### OPDRACHTEN
• a. Kopieer letterlijk het deel van de tekst over angst als machtsmiddel dat begint bij "Een algemene èn" en eindigt bij "ook angst aanjagen.".
• b. Som alle eigennamen op die in de tekst over angst als machtsmiddel voorkomen, in de volgorde waarin ze verschijnen.

### GECITEERDE TEKST
··········

Een algemene èn goede
vraag, want bang zijn is op
zich een normaal verschijnsel.
Iedereen is wel eens bang. Je
kunt dus ook mensen bang maken.
Officieel gezegd: je kunt
anderen vrees inboezemen en
heel direct gezegd: je kunt
anderen ook angst aanjagen.
Kijk, en dan wordt minder, dan
wordt angst een middel tot
repressie. Onderdrukking door
angst op te wekken komt vaker
voor dan je denkt.
Mensen
bang maken, mensen onder druk
zetten door hen vrees aan te
jagen, is een standaardmethode
om de wind er onder te houden
in dictaturen en bij strenge
religies. Mensen die bang
zijn, die ook geïntimideerd
worden door geweld of door
dreigingen, roeren zich niet.
Ze worden tam en volgzaam; ze
zijn als de dood dat er iets
verkeerd gaat - tot de dood er
op volgt, of verdwijning van
hen of van familieleden. In
zulke landen en culturen wordt
angst als een middel aangewend
om de macht te houden om de
macht te gebruiken. In zulke
culturen komt ook het
verklikkersysteem, het
aangeven van een buurman om je
eigen hachje te redden, tot
bloei. Kinderen moeten hun
ouders gaan controleren en op
school of op de jeugdclub aan
de leiding vertellen, wat er
thuis niet volgens de
opgelegde regels gaat. Het
kwam voor in totalitaire
regimes, in landen met zowel
een fascistische als
communistische dictatuur. In
culturen waarin iedereen
ondergeschikt is aan de staat.
Ook
bij geloofsculturen waarin je
je moet richten naar de
regelgevers, die zich in
dienst van de hogere macht
stellen, heb je dat
verschijnsel. Zij bepalen wat
hoort, wat mag en niet mag en
dreigen met hel en verdoemenis
als het niet goed gaat. Vaak
zijn er zelfs straffen in dit
leven en niet alléén maar in
het hiernamaals. Iedereen kent
wel mensen in zijn omgeving,
die heel streng orthodox zijn
opgevoed en daarna een
levenlang onder de knoet van
de angst zitten, dat ze
zondigen tegen de leer. Oók
als ze die leer al lang
losgelaten hebben…
Mensen
bewust een beetje bang maken,
kan ook door subtiele, niet
uitgesproken
intimidatie. In de NRC
van gisteren las ik twee mooie
voorbeelden. 't Ene ging over
het gemeentehuis van
Rotterdam, waar men worstelt
met de declaratiecultuur van
de vorige burgemeester Peper.

··········

### GEGEVENSUITTREKSEL
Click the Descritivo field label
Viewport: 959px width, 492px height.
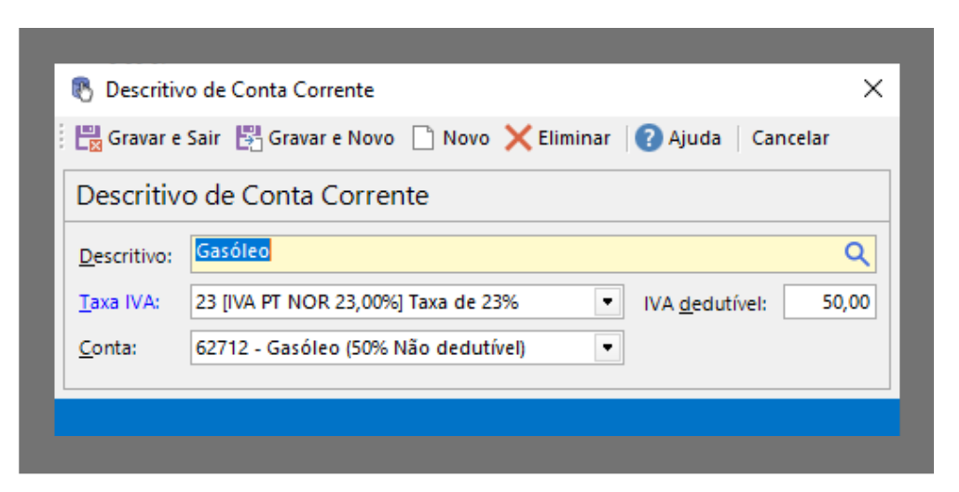(x=126, y=255)
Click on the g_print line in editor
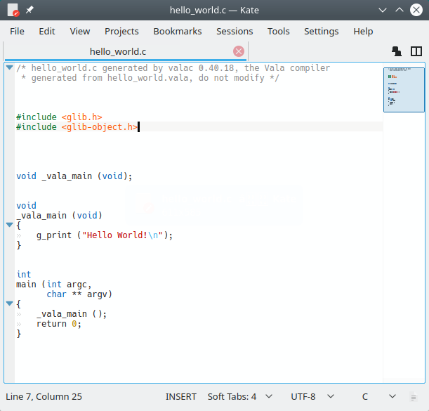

··········

### ANTWOORDEN PER OPDRACHT
• a.
Een algemene èn goede
vraag, want bang zijn is op
zich een normaal verschijnsel.
Iedereen is wel eens bang. Je
kunt dus ook mensen bang maken.
Officieel gezegd: je kunt
anderen vrees inboezemen en
heel direct gezegd: je kunt
anderen ook angst aanjagen.

• b.
NRC
Rotterdam
Peper